| Record set |

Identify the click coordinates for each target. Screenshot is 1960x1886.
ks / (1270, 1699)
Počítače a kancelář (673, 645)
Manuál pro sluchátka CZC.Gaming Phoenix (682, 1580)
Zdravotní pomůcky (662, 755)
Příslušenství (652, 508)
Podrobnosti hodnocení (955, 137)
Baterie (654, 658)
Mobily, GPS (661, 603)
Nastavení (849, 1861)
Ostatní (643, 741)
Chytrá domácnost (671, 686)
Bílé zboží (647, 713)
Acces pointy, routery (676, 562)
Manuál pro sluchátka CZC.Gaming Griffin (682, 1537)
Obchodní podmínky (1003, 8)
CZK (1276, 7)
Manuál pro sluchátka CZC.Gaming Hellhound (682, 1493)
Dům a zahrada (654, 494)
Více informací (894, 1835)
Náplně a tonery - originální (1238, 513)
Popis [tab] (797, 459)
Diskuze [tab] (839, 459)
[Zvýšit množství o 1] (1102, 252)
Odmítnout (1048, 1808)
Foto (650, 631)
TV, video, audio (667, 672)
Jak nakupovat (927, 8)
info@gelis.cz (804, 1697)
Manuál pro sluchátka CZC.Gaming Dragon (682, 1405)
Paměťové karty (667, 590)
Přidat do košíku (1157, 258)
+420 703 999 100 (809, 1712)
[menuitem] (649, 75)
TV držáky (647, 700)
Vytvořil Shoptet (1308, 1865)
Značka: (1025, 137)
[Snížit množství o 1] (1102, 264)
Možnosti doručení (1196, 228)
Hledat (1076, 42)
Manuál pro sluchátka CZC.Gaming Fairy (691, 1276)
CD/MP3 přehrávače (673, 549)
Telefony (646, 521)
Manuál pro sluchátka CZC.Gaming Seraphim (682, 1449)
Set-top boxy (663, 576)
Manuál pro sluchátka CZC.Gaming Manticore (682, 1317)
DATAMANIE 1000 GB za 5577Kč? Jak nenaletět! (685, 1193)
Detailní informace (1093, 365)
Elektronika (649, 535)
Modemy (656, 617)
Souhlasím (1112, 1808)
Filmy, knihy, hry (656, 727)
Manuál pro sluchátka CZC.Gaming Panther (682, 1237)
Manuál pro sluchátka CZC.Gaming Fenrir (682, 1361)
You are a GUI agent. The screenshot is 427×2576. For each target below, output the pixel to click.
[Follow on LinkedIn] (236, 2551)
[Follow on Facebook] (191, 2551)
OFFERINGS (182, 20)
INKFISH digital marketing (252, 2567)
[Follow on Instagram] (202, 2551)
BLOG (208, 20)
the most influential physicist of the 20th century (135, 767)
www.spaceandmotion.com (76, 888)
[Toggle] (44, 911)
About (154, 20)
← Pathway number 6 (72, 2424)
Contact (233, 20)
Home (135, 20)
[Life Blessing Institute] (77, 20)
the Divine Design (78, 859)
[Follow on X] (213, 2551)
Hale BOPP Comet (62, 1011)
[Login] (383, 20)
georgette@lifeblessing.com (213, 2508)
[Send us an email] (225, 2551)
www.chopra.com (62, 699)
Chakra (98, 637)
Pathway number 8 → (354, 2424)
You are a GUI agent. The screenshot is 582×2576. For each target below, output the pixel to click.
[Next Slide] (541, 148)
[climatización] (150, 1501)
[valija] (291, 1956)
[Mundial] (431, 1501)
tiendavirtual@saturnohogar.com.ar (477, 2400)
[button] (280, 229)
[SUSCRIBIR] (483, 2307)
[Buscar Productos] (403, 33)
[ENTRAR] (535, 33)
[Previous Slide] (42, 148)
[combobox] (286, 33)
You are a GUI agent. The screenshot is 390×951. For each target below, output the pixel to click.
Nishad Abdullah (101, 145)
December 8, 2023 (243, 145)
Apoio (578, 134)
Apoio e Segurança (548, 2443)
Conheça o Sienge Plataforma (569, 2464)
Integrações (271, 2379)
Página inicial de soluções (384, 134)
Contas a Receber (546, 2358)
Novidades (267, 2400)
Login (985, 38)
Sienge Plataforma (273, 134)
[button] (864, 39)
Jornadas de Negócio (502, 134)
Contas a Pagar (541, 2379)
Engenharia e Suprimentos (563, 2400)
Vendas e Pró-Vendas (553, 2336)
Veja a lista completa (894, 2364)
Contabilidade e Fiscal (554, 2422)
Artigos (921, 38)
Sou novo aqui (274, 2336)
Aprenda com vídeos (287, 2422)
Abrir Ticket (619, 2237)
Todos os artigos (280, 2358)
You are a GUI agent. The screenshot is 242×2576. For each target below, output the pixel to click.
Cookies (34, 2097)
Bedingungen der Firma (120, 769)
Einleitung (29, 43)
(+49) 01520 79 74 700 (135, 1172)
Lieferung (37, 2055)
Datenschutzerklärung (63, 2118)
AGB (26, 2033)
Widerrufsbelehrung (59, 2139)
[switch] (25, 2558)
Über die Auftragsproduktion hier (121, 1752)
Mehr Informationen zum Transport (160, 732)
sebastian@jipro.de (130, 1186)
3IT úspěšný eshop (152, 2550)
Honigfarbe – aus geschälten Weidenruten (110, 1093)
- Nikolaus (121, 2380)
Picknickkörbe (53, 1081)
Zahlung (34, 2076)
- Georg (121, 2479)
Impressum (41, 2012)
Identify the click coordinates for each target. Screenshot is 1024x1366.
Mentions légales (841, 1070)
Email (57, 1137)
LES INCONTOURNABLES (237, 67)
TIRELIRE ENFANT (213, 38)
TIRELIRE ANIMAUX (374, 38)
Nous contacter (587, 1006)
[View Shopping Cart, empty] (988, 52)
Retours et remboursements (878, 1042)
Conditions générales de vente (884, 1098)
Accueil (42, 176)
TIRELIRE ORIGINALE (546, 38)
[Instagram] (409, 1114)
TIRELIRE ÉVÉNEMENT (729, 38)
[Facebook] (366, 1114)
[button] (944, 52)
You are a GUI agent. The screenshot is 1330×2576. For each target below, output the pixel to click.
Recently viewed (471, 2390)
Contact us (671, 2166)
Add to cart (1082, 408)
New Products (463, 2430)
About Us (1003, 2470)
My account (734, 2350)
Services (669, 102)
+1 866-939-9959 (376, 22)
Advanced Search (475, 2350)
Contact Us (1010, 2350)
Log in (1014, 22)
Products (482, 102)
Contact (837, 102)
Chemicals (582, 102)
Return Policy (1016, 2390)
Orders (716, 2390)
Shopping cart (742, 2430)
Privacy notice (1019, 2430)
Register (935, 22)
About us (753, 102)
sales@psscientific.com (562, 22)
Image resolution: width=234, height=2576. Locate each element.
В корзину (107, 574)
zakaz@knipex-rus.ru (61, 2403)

| Problem to work on |
Take the entries above and copy them exactly from the first line through the line with "Ostatní (643, 741)"; leave out every line after it.

| Answer space |
Identify the click coordinates for each target. Screenshot is 1960x1886.
ks / (1270, 1699)
Počítače a kancelář (673, 645)
Manuál pro sluchátka CZC.Gaming Phoenix (682, 1580)
Zdravotní pomůcky (662, 755)
Příslušenství (652, 508)
Podrobnosti hodnocení (955, 137)
Baterie (654, 658)
Mobily, GPS (661, 603)
Nastavení (849, 1861)
Ostatní (643, 741)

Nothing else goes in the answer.